PAGE:
Real Music & Real Estate . . .

Yiddishe Cup’s bandleader, Bert Stratton, is Klezmer Guy.

He knows about the band biz and – check this out – the real estate biz, too.

You may not care about the real estate biz. Hey, you may not care about the band biz. (See you.)

This is a blog with a gamy twist. It features tenants with snakes and skunks, and musicians with smoked fish in their pockets.

Stratton has written op-eds for the New York Times, Wall Street Journal and Washington Post.



My parents stopped hanging around with friends who were getting rich.  One of my dad’s childhood buddies was building shopping centers.  That man was off the list. Toby, my father, was not going to eat out at fancy restaurants.

My parents mostly socialized with self-employed business people: the hardware store owner, the sewing machine guy and the shoe store guy.

The sewing machine guy, Alex Kozak, sold record albums as well as sewing machines.  (Appliance store owners used to sell records.)  He was a World War II Red Army veteran — a Hungarian Jew who escaped the Nazis and fought with the Russians.  I borrowed his huge cavalry boots for my high school Canterbury Tales presentation.  Mr. Kozak was big — about one and a half Isaac Babels.  When I was in college, Mr. Kozak sold me Bechet of New Orleans and Be-Bop Era, RCA Victor Vintage Series.

Alex Kozak (right), 1962, age 43, with friend Ellis Powell

Alex Kozak (right), 1962, age 43, with friend Ellis Powell

My parents often socialized with Holocaust survivors.  My dad liked the men; many knew baseball and were for the most part no-nonsense.  What was there to talk about — the good old days?   Keep it short. My dad liked that.

TO BE DONE:
According to the blog post, why did the writer's father like the Holocaust survivors he and his wife socialized with? Answer in one to three sentences.

EXTRACTED RECORDS:
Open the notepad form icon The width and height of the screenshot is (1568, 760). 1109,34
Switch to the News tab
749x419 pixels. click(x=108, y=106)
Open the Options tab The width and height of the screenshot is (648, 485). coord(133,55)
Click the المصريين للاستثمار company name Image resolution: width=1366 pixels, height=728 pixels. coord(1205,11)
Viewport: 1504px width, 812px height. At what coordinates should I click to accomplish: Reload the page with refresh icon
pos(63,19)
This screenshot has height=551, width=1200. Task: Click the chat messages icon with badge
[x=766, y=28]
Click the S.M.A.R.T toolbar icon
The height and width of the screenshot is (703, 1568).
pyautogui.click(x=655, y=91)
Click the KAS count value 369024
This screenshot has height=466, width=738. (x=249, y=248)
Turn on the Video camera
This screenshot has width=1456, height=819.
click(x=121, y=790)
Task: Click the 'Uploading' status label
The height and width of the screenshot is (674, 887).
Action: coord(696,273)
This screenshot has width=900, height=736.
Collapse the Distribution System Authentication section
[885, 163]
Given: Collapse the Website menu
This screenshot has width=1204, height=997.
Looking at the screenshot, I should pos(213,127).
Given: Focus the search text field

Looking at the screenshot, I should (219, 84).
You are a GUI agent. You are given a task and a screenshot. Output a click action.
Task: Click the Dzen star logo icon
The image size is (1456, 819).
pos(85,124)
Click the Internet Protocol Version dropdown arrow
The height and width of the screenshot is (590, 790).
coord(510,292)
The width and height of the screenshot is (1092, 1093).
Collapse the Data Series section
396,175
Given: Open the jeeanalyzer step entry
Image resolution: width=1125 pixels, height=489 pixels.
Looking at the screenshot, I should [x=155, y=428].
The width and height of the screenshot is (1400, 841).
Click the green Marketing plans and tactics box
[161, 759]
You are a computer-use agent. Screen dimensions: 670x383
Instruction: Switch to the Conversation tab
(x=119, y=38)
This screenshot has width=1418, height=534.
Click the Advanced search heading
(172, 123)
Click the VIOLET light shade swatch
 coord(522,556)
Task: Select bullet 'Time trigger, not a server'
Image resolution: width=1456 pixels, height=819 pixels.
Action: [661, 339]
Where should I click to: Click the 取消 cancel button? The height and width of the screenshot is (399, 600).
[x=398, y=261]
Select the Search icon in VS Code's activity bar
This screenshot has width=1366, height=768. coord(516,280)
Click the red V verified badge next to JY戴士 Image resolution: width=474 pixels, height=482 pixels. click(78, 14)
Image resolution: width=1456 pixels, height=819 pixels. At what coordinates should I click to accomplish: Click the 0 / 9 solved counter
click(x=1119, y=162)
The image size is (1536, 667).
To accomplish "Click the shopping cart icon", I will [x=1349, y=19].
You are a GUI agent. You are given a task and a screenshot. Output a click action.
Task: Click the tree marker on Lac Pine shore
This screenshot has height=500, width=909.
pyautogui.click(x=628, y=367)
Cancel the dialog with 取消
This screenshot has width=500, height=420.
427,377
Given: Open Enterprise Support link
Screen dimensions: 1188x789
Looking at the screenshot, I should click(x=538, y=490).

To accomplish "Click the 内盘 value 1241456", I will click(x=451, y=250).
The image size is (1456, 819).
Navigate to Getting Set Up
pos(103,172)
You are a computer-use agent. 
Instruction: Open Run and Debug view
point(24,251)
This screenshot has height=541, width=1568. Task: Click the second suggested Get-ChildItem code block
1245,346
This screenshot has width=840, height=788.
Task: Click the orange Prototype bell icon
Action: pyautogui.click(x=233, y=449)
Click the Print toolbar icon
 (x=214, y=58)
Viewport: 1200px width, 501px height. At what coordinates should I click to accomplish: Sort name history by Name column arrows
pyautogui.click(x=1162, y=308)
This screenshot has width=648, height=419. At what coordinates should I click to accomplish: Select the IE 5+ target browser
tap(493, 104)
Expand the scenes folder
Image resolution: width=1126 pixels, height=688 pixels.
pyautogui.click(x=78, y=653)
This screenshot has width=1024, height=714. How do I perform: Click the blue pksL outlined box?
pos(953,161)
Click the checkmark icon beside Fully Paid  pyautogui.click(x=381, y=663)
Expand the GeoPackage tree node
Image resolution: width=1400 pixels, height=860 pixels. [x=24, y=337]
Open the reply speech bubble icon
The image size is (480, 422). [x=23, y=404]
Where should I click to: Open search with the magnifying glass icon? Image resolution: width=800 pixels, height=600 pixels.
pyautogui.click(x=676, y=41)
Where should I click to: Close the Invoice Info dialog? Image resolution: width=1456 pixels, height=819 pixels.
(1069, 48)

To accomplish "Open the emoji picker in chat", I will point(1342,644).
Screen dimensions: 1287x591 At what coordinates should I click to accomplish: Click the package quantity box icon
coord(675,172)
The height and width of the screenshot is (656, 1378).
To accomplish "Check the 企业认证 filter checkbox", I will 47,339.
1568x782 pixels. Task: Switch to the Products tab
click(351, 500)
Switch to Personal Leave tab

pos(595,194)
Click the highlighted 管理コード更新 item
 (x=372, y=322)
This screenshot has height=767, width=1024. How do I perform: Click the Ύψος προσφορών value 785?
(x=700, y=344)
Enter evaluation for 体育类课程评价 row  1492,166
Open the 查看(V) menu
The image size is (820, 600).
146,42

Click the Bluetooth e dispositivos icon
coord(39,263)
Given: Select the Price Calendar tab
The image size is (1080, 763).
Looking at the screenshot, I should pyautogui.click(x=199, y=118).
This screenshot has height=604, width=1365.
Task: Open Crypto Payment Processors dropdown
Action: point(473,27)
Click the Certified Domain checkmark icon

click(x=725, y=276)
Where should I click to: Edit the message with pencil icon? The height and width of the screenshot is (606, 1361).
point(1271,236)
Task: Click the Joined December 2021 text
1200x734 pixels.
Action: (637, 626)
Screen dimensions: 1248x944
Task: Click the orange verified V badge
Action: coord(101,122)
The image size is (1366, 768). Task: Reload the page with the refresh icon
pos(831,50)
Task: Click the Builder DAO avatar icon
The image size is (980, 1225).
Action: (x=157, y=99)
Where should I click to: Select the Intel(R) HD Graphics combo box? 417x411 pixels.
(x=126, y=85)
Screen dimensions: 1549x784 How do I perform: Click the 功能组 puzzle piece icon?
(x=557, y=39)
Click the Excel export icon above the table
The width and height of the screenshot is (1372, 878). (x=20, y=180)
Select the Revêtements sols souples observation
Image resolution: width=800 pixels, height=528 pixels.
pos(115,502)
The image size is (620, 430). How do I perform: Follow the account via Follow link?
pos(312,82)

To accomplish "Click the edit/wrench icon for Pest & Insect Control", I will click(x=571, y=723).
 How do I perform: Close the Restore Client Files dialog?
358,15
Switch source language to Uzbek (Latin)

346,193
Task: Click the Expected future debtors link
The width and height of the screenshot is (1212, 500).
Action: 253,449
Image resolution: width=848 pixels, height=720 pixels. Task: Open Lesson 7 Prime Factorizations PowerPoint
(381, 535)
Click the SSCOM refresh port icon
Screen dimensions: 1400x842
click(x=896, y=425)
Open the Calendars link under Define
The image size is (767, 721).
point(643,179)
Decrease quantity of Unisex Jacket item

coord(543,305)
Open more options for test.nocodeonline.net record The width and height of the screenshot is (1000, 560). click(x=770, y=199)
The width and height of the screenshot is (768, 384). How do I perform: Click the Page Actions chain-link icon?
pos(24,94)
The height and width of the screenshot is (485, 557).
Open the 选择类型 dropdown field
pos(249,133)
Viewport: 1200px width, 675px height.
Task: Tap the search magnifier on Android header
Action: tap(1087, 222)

WRITTEN RESPONSE:
He liked the men because many of them knew baseball and were mostly no-nonsense. They didn't dwell on "the good old days" and kept conversation short, which suited him.